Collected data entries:
-=-=-=-=-

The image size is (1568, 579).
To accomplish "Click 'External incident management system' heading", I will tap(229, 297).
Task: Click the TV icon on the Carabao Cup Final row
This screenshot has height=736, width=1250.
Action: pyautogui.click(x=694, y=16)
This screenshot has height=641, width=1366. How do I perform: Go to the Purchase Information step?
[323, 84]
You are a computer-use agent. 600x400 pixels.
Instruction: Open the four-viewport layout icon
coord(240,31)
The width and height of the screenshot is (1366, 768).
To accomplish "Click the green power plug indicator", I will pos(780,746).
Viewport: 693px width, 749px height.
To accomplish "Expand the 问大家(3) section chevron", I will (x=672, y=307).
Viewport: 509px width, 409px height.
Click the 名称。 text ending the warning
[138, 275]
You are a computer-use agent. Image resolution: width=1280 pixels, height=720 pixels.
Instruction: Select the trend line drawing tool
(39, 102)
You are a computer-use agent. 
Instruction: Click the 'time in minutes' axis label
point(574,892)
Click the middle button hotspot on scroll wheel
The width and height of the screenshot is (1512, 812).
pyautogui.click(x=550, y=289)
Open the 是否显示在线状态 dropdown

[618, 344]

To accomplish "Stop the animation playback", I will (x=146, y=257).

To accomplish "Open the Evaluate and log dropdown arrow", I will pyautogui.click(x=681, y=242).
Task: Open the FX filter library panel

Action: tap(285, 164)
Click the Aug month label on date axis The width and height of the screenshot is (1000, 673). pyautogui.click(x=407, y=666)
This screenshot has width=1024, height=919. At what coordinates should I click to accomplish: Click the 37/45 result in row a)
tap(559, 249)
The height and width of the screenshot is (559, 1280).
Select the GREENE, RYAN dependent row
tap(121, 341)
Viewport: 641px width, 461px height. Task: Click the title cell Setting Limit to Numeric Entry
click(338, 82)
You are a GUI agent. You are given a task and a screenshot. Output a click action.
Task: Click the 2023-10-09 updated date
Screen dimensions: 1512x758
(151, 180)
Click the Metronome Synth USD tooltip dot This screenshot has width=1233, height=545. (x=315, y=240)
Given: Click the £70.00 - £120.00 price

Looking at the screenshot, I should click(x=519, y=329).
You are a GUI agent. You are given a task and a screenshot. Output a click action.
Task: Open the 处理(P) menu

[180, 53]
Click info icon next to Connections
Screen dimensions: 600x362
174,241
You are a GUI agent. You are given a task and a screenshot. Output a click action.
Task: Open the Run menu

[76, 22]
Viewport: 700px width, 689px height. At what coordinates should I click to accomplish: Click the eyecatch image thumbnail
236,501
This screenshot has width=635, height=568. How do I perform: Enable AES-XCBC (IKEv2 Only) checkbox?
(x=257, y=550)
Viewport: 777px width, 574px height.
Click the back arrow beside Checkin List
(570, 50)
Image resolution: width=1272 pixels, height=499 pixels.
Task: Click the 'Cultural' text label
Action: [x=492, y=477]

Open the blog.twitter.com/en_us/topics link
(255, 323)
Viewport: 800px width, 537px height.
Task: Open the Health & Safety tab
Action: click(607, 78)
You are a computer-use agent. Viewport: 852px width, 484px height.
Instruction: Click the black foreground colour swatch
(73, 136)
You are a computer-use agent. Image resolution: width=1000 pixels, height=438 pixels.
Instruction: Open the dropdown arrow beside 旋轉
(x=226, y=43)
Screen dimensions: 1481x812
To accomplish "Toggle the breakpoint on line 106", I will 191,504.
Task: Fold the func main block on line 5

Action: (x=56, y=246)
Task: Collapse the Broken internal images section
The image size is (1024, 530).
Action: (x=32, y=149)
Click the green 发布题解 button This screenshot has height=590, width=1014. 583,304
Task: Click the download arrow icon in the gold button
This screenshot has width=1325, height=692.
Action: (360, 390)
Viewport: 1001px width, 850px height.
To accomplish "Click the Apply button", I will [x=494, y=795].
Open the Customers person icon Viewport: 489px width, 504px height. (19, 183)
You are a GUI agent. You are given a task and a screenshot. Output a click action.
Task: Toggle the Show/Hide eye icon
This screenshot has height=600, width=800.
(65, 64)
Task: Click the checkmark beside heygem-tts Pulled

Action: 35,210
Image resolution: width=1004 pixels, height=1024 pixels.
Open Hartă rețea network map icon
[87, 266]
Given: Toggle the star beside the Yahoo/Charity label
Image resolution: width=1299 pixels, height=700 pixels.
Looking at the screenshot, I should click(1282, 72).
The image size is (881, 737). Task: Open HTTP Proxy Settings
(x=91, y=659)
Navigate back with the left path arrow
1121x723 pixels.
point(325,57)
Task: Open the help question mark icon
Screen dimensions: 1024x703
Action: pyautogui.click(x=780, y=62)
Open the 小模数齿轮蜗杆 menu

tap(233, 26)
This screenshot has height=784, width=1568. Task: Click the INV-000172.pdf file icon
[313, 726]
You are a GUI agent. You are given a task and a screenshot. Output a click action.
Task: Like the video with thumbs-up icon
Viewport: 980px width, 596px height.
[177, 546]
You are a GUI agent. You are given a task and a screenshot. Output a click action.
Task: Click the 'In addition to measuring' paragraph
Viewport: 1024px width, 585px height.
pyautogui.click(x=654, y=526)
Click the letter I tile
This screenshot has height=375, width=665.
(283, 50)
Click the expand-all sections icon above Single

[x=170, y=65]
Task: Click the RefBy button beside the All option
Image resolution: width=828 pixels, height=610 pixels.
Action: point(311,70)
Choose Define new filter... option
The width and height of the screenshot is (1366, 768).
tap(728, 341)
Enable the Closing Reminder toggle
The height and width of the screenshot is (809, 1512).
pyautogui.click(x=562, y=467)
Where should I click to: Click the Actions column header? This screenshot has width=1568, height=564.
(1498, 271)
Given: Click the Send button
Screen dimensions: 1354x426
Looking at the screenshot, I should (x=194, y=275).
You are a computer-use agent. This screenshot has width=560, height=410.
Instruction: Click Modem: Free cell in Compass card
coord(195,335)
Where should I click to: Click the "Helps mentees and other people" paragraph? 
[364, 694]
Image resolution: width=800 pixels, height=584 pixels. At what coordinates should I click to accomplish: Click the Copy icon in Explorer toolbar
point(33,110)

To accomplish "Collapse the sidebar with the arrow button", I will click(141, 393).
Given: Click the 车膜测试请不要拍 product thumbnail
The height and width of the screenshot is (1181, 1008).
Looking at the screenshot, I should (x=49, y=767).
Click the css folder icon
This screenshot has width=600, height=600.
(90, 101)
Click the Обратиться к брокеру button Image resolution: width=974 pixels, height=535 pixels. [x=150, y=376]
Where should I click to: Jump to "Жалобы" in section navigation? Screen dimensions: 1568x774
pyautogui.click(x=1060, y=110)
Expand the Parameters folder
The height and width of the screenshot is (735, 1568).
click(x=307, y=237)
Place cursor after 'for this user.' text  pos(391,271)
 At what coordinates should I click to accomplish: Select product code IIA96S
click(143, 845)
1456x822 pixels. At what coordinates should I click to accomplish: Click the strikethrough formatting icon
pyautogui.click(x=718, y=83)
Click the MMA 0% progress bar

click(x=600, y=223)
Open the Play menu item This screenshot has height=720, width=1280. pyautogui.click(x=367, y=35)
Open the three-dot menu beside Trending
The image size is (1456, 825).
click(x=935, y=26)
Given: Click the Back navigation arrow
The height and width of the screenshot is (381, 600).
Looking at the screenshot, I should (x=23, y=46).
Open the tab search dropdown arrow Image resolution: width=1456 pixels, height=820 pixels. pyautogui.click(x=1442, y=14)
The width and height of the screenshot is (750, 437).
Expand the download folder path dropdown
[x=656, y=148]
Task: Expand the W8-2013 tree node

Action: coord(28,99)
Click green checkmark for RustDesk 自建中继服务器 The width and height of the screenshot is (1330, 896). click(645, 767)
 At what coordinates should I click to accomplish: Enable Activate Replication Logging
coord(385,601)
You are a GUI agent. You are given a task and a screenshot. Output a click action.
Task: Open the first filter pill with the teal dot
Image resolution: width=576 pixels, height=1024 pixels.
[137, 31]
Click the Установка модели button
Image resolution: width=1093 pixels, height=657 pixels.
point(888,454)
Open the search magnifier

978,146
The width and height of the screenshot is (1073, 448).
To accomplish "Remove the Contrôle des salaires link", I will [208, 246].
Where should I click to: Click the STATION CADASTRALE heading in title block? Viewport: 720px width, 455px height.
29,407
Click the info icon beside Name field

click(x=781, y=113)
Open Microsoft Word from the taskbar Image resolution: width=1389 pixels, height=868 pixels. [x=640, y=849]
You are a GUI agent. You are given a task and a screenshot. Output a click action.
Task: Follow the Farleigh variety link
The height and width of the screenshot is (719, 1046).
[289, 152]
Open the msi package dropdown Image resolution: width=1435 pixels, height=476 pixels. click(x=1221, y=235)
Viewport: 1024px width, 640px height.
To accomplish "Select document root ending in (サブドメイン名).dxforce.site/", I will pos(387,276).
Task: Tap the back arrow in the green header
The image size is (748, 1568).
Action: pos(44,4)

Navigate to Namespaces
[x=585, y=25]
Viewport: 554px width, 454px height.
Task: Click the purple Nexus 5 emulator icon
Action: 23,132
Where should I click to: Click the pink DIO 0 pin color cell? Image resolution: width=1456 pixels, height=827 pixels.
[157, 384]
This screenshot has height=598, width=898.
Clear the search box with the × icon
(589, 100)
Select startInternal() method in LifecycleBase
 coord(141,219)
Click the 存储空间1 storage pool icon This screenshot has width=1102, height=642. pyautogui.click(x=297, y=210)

-=-=-=-=-

Return all lines of the data in which the string "Collapse" appears.

Task: Collapse the Broken internal images section
To accomplish "Collapse the sidebar with the arrow button", I will click(141, 393).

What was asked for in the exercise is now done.